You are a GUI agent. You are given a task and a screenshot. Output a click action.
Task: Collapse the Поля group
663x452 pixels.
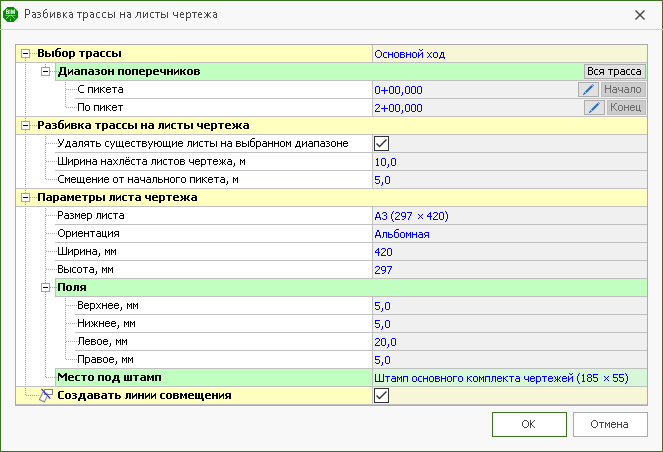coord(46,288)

::::::::::

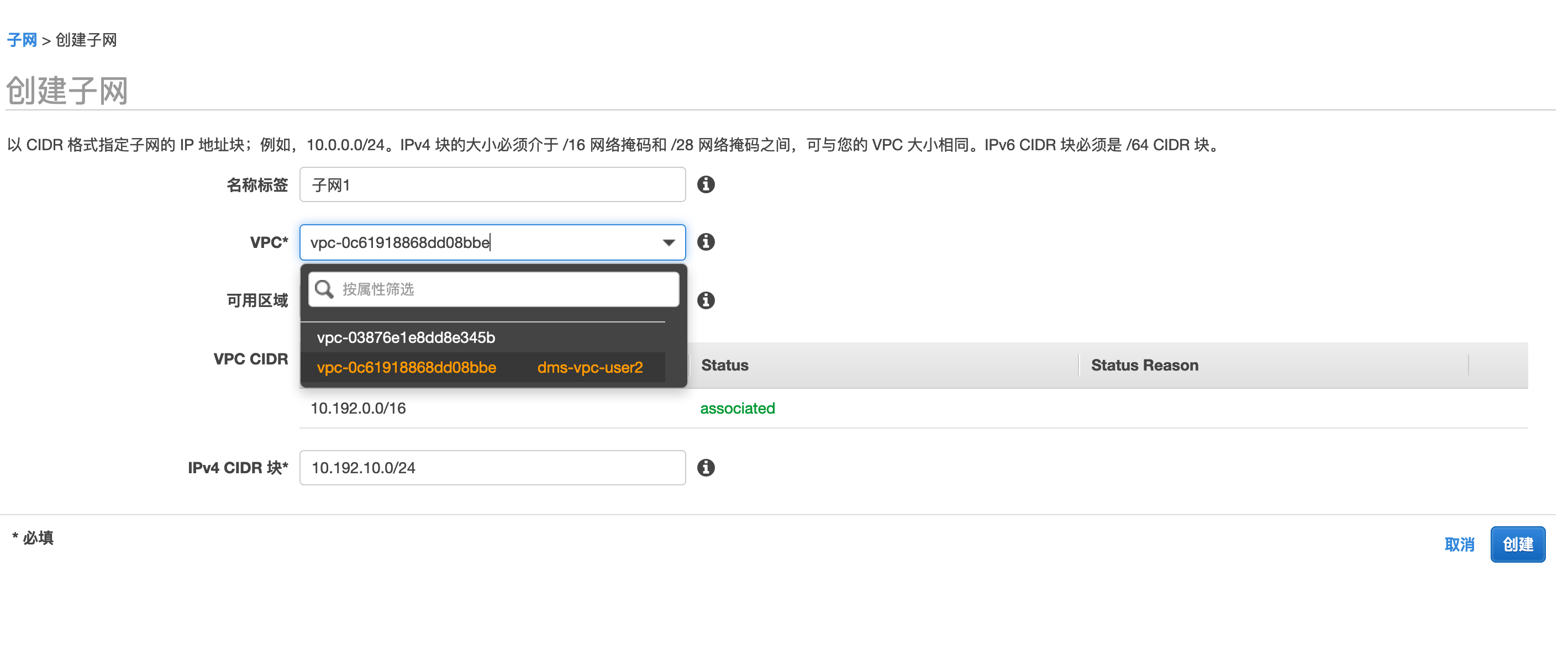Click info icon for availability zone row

::::::::::

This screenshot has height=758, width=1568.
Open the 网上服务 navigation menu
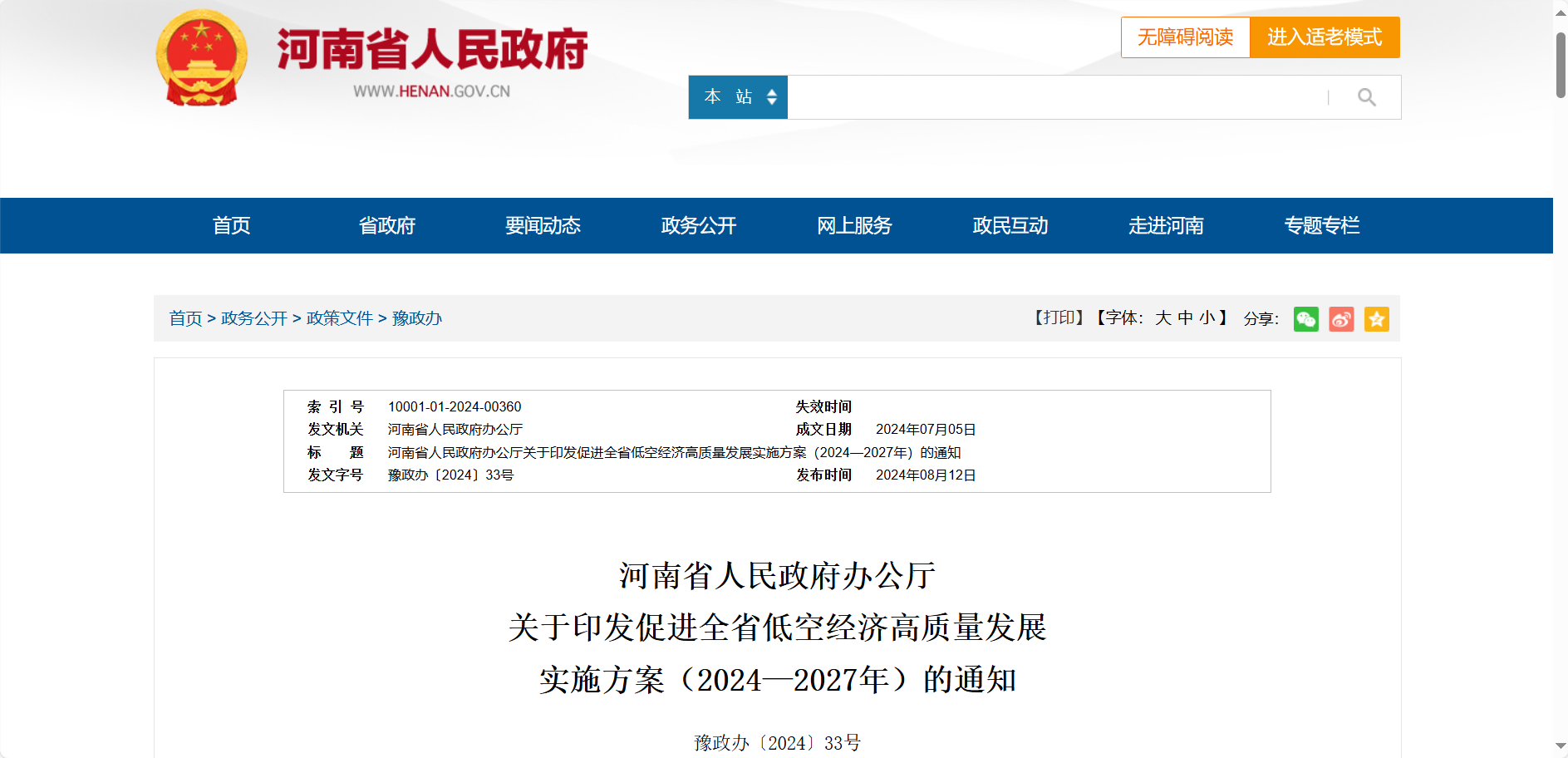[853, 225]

::::::::::

:: Prompt ::
Count the lines in the rows above that contain the string "screenshot", treating uppercase and lowercase letters as distinct, and give only the number.

:: Solution ::
2